• **Stated problem**:
Could you return, word for word, the lines of the material starting with the line that contains "Viewport: 1104px width, 449px" and going on through the line that contains "tap(989, 420)", with both of those lines included? Leave the pictures out of your answer.

• **Exercise inputs**:
(begin)
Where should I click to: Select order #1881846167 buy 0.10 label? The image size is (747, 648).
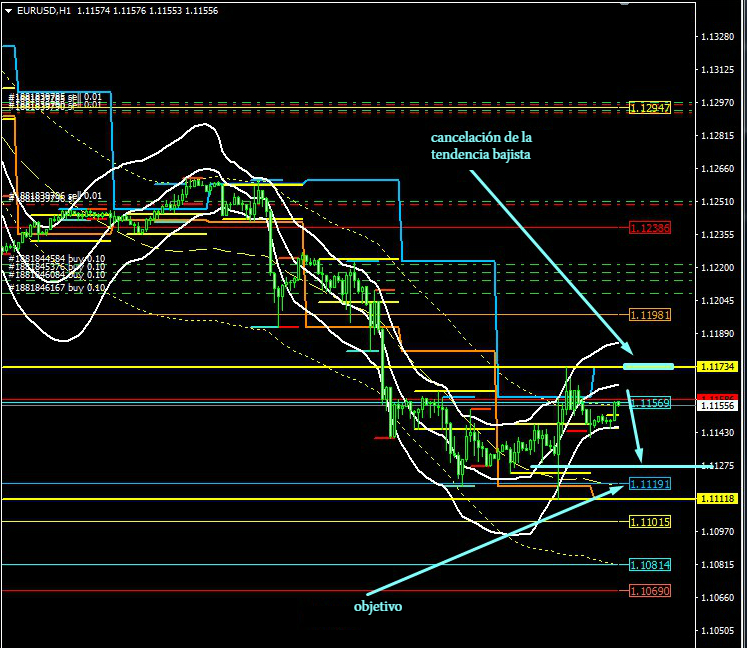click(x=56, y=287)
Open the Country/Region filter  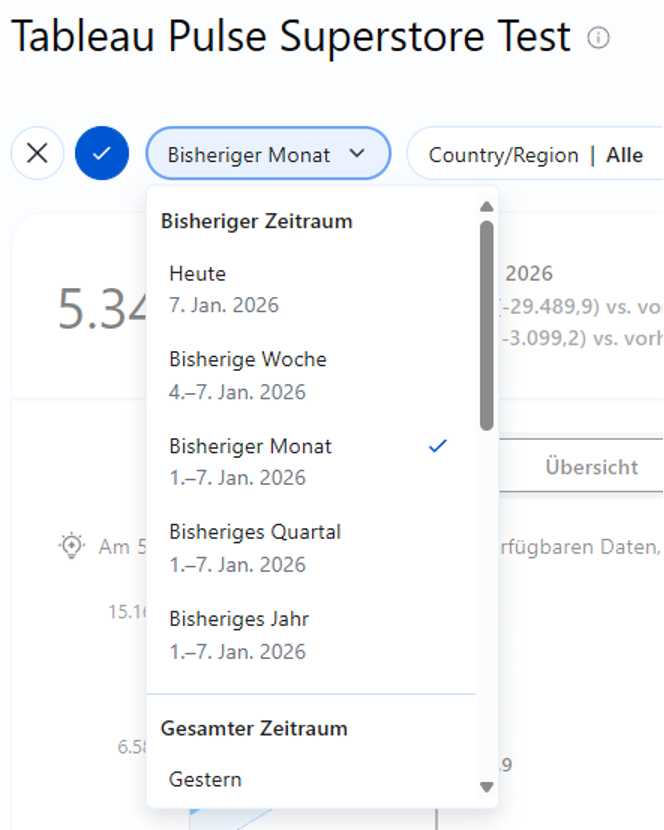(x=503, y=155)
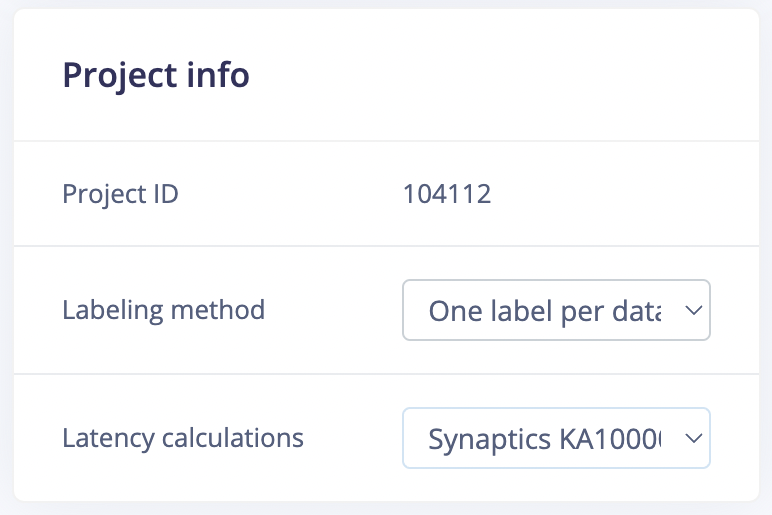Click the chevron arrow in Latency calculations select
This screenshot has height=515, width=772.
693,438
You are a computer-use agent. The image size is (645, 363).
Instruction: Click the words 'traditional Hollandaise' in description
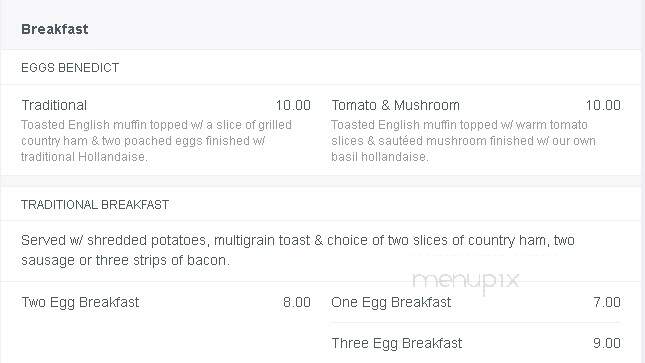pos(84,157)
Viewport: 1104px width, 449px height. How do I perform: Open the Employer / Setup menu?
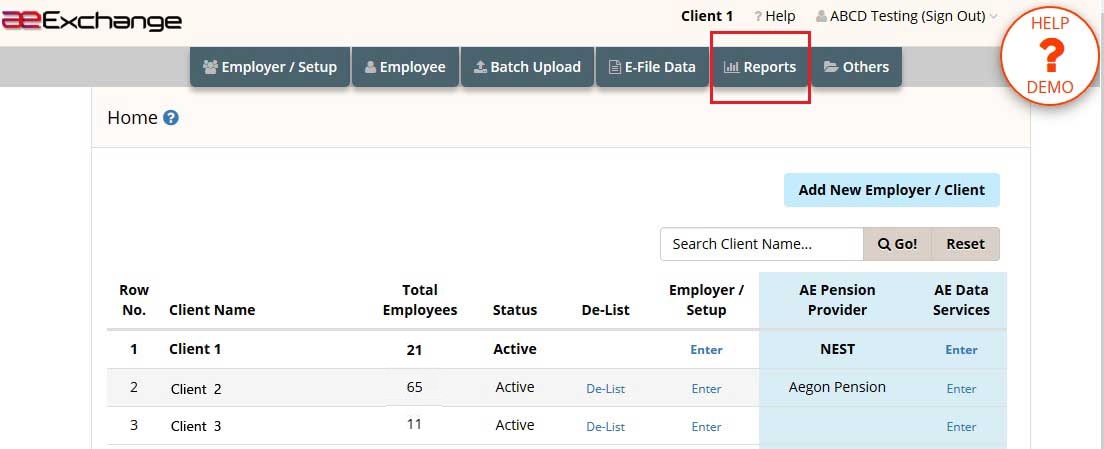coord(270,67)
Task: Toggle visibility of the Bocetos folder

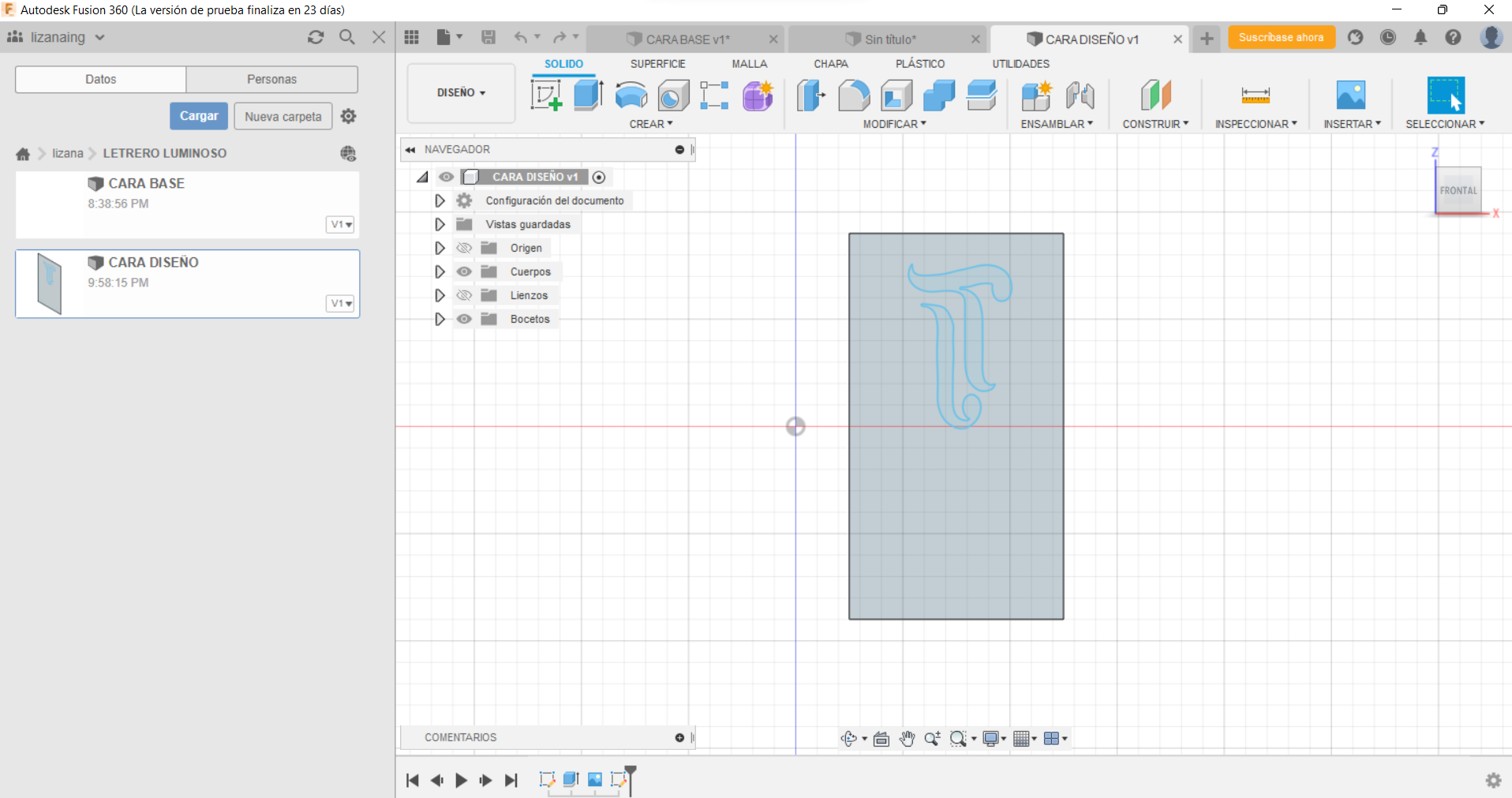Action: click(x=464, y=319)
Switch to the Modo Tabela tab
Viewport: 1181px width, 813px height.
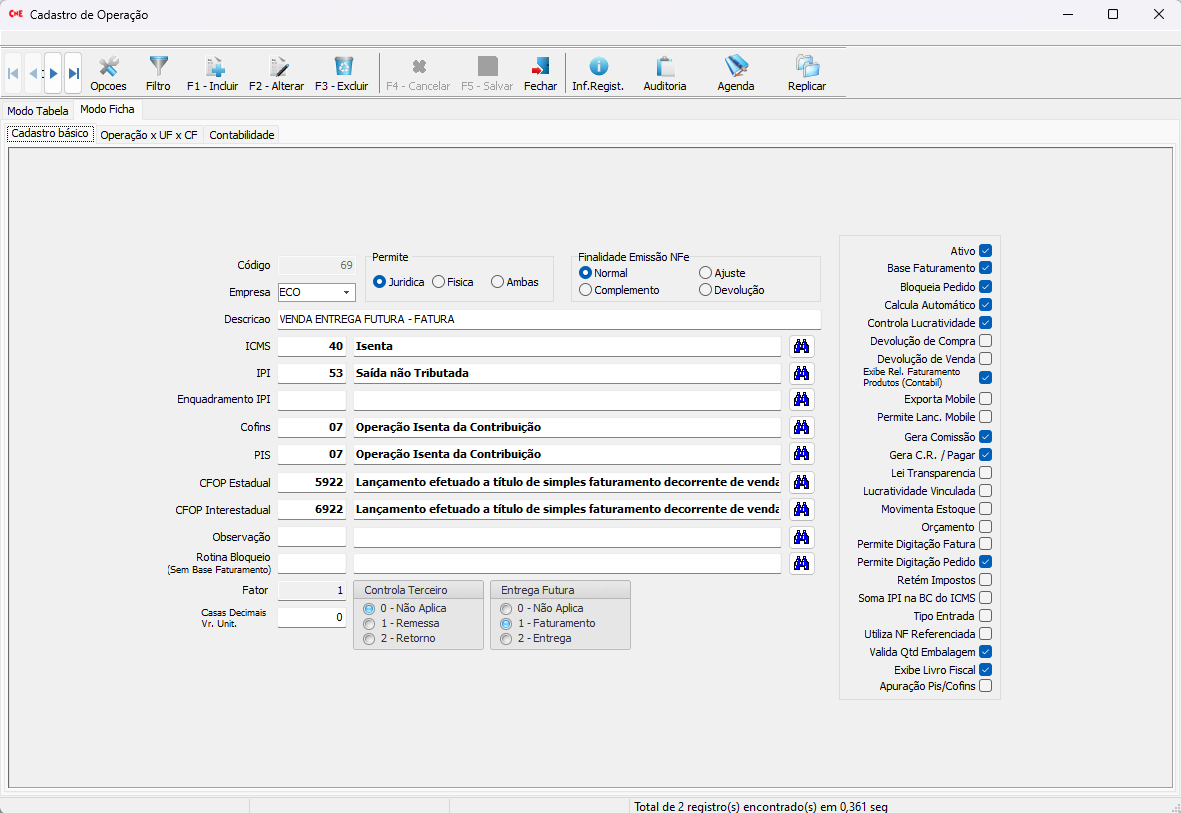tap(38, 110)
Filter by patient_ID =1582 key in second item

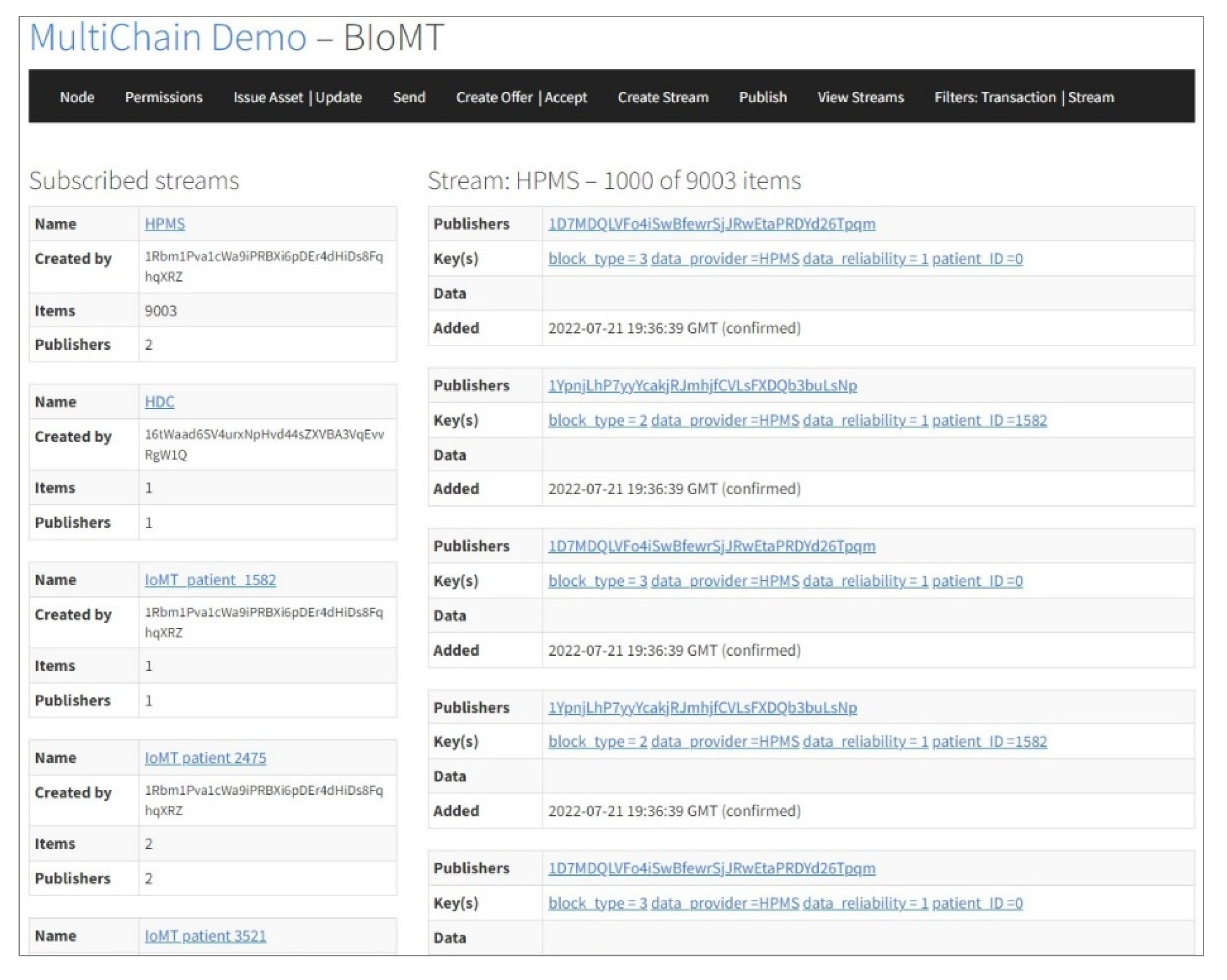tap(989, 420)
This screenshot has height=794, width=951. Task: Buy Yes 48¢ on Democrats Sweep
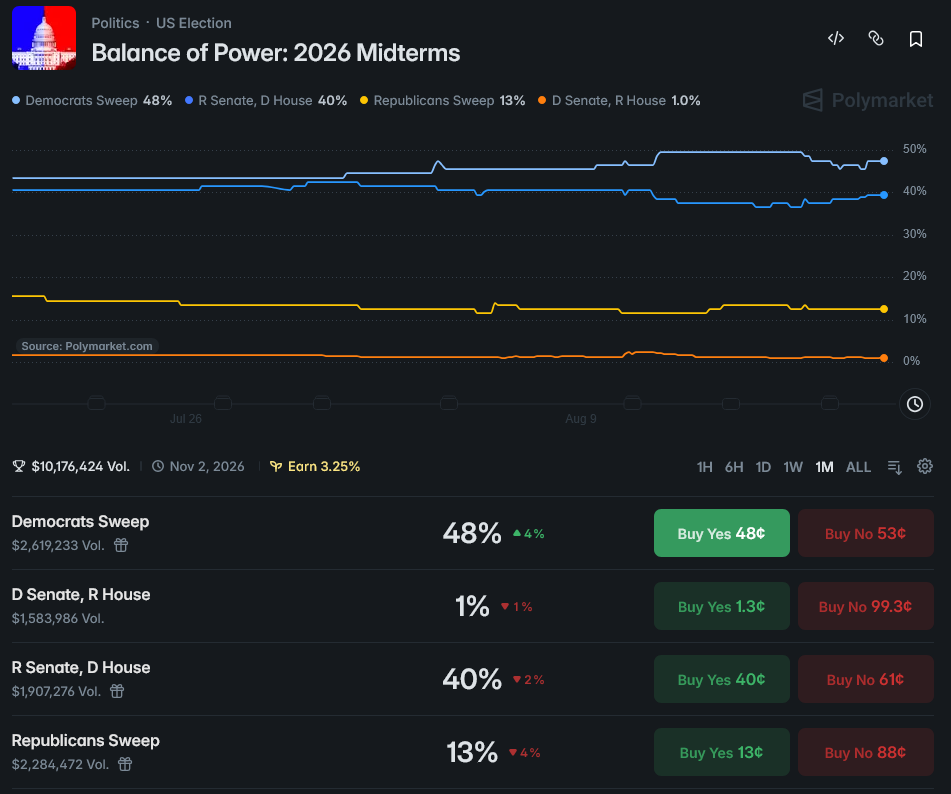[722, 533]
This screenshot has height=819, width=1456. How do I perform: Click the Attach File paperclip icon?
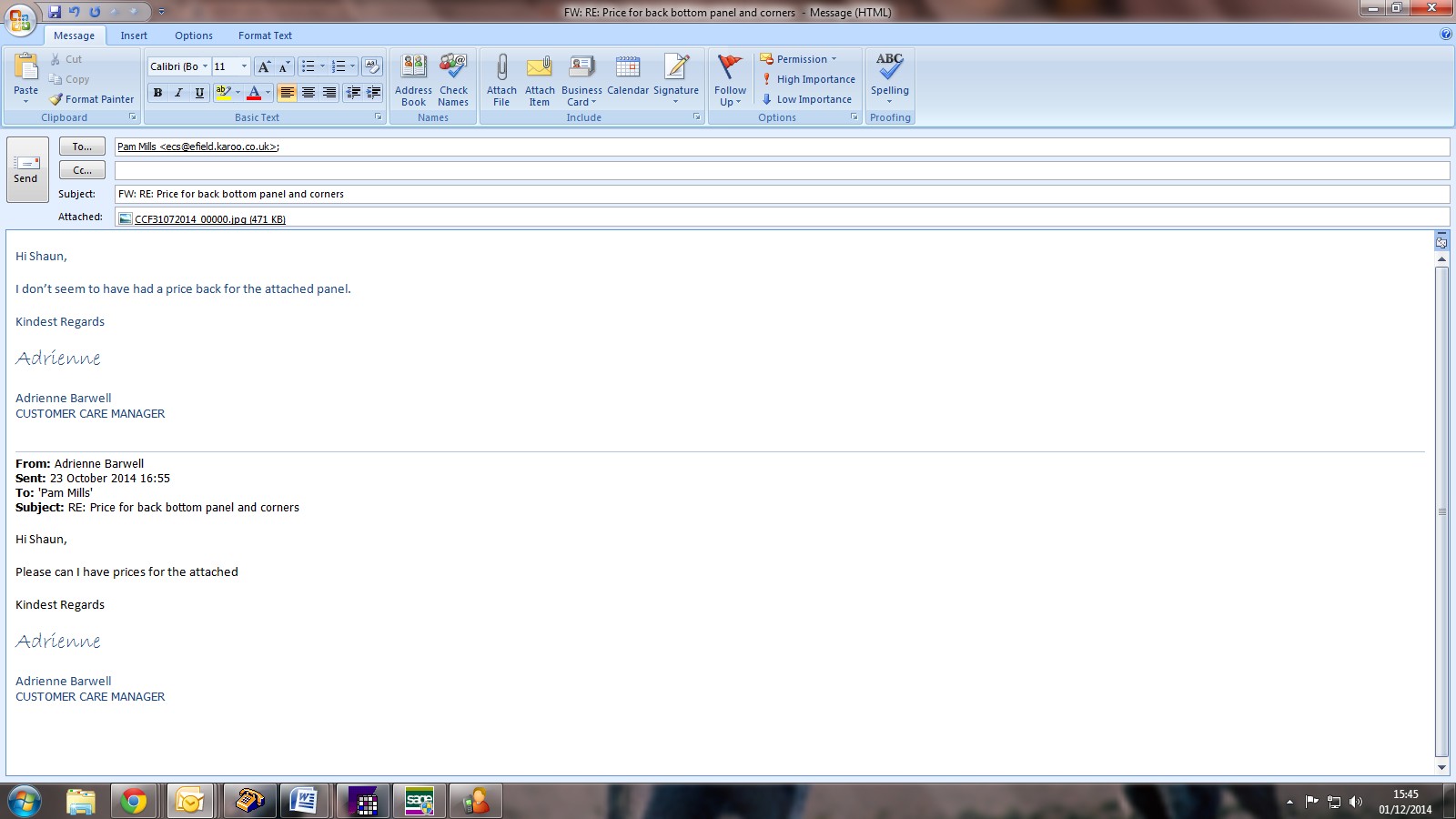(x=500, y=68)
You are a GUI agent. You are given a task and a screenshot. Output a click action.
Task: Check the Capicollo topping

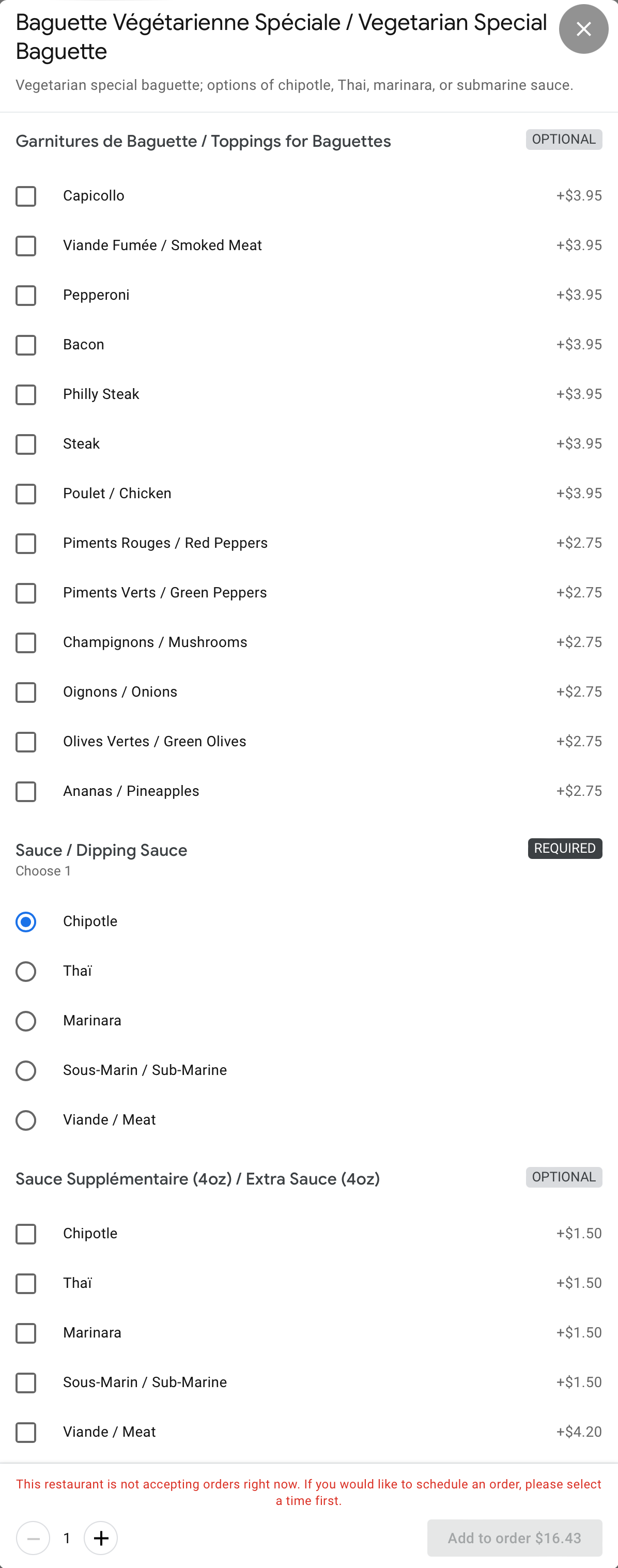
(end)
• **Solved exercise**:
Viewport: 1104px width, 449px height. How do I perform: Open the Employer / Setup menu?
coord(270,67)
Task: Toggle visibility of the Bocetos folder

Action: click(x=464, y=319)
Switch to the Modo Tabela tab
Viewport: 1181px width, 813px height.
tap(38, 110)
Filter by patient_ID =1582 key in second item

tap(989, 420)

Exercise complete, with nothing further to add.